Überwiegend arbeiten Schleiff und Karg mit Kindern aus Dallgow, Falkensee, Wustermark und Berlin. „Erwachsene, die seit jeher mit einer Sprachstörung leben, haben gelernt damit umzugehen oder haben bereits eine Therapie gemacht. Zu uns kommen eher Menschen, die zum Beispiel nach einem Schlaganfall in ihrer Sprache beeinträchtigt sind.“Bei Kindern haben es die beiden Logopädinnen meist mit Störungen der Sprachentwicklung zu tun. „Eigentlich ist der Spracherwerb mit drei Jahren abgeschlossen und die Kinder sind in der Lage vollständige Sätze zu bilden. Einige bleiben jedoch in ihrer Entwicklung stehen“, erklärt Ronja Karg. Dann beginnt die Arbeit der beiden Dallgowerinnen. „Oft haben die Kinder Probleme bei der Aussprache, mit der Grammatik oder dem Wortschatz. Viele haben auch Störungen im Sprachverständnis“, so die 28-Jährige. Häufige Folgen einer unbehandelten Sprachentwicklungsstörung ist die sogenannte Leserechtschreibschwäche, die den Kinder vor allem im Schulalltag Probleme bereitet und in der Dallgower Praxis ebenfalls behandelt wird. „Viele sind regelrecht frustriert und nicht gerade begeistert, sich auch noch in der Freizeit mit ihrer Schwäche auseinandersetzen zu müssen. Nur mit viel Geduld und Einfühlungsvermögen dringt man zu den Patienten durch“, sagt Schleiff. Rund zehn Therapiesitzungen haben die Frauen jeweils an einem langen Tag. Zusätzlich besuchen die Logopädinnen regelmäßig Dallgower Kitas und bereiten die Kleinsten auf die Schule vor. „Wir üben dort unter anderem das Sprachverstehen, indem wir kurze Geschichten vorlesen und dazu konkrete Fragen stellen. Da bekommt man schon eine ganze Menge heraus, nicht selten wurden wir schon von den Kindern überrascht“, sagt Dorothea Schleiff. „Das Bewusstsein für Sprache und ihre Entwicklung ist in den vergangenen Jahren stark gestiegen. Erzieherinnen beschäftigen sich verstärkt mit Sprachförderung, Eltern informieren sich vermehrt und sogar Kieferorthopäden schicken einige Patienten zu uns, um die eigene Therapie zu unterstützen“, so die 36-Jährige weiter.

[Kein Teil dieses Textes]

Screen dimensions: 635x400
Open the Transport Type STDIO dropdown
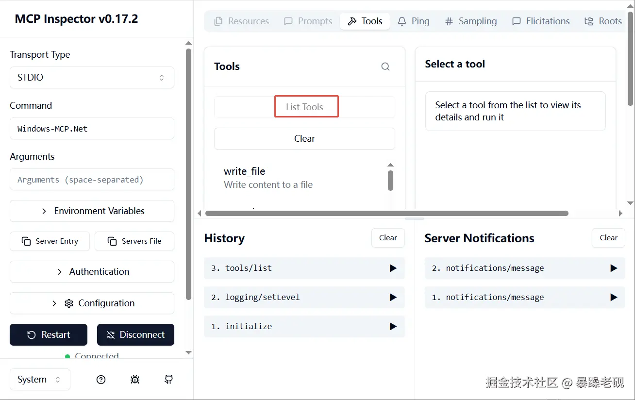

Und auch das Thema Mehrsprachigkeit ist für die Dallgowerinnen Alltag. „Wenn man ein Kind zwei- oder sogar dreisprachig erziehen möchte, kommt es eigentlich nur darauf an, konsequent zu sein. Am besten funktioniert es, wenn sich die Eltern die Sprachen untereinander aufteilen“, erklärt Ronja Karg. Das Kind lernt anhand dieser klaren Trennung auch die Sprachen voneinander zu unterscheiden und sie nicht zu vermischen. „Schwierig ist es eigentlich nur, wenn Zuhause nur eine Sprache gesprochen wird und das Kind in der Kita oder Schule mit der deutschen Sprache konfrontiert wird. Es ist schon vorgekommen dass die Kinder dann für einige Zeit ganz aufgehört haben zu sprechen“, sagt Ronja Karg.